__Data for this exercise__
----

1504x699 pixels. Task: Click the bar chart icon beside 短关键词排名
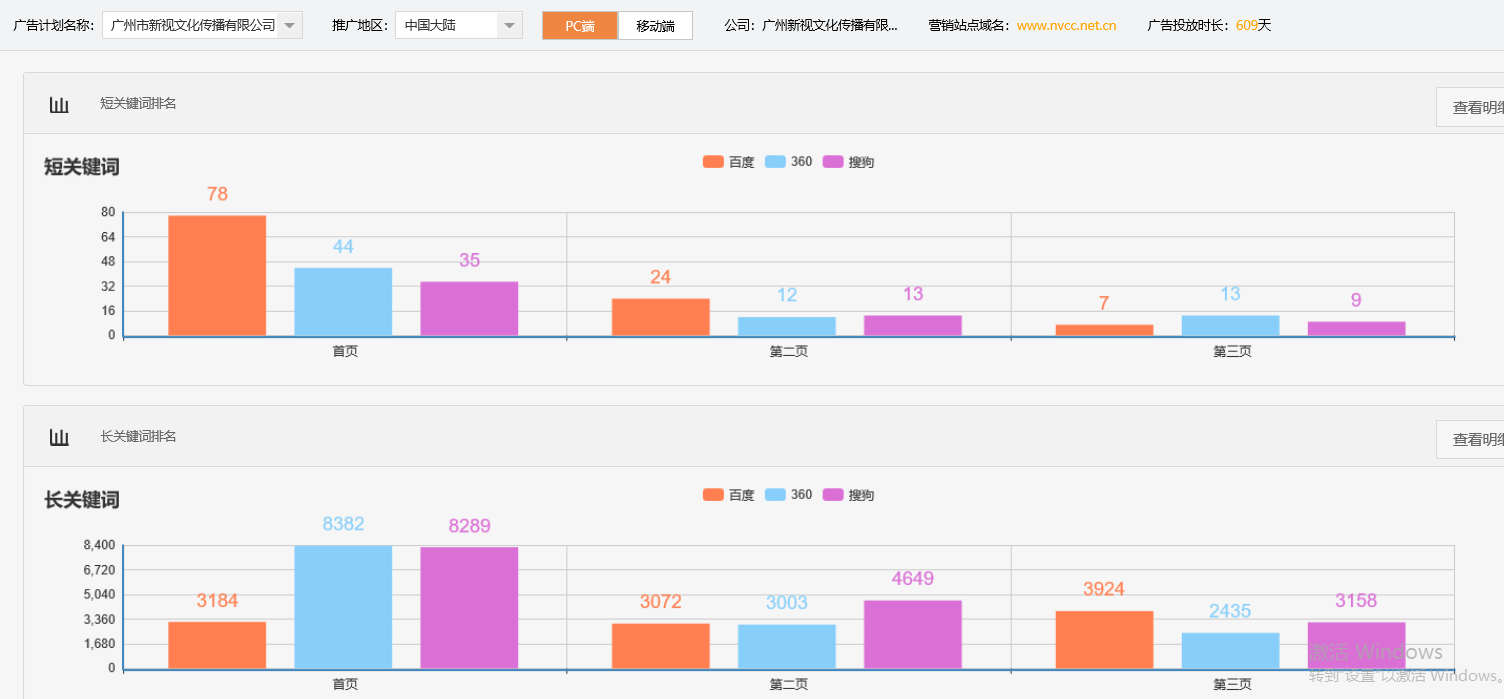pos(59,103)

----

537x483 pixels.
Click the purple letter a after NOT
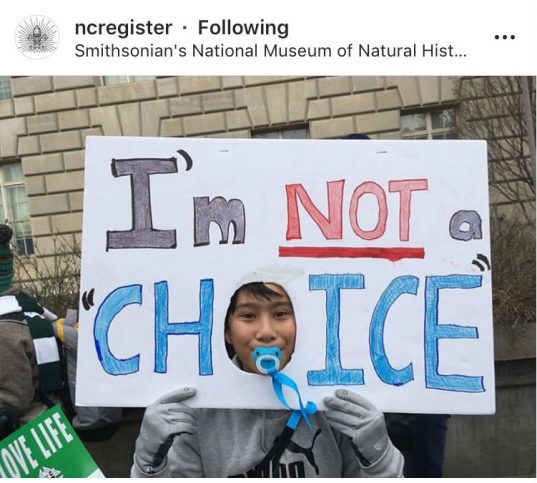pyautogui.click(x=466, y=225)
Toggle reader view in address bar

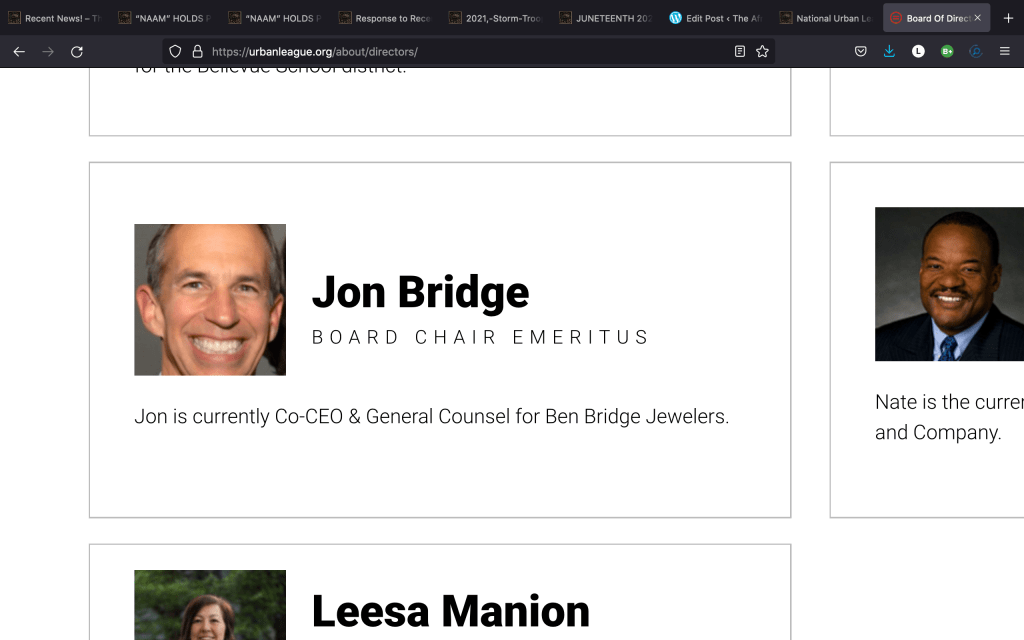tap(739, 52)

----

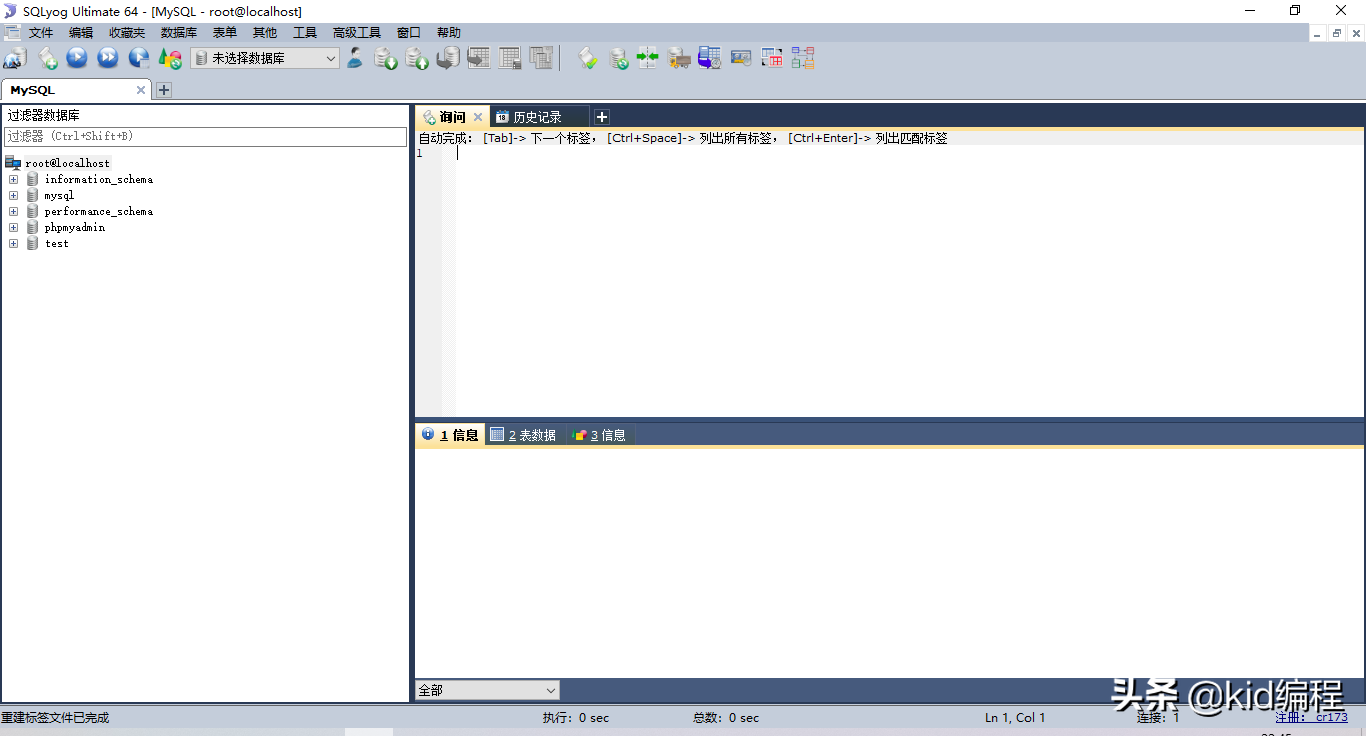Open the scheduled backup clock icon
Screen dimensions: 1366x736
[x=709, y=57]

----

Express the records from the line containing "Open the scheduled backup clock icon" through the line containing "[x=709, y=57]", both included, as a numbered list. Leave out blank lines and pictures.

1. Open the scheduled backup clock icon
2. Screen dimensions: 1366x736
3. [x=709, y=57]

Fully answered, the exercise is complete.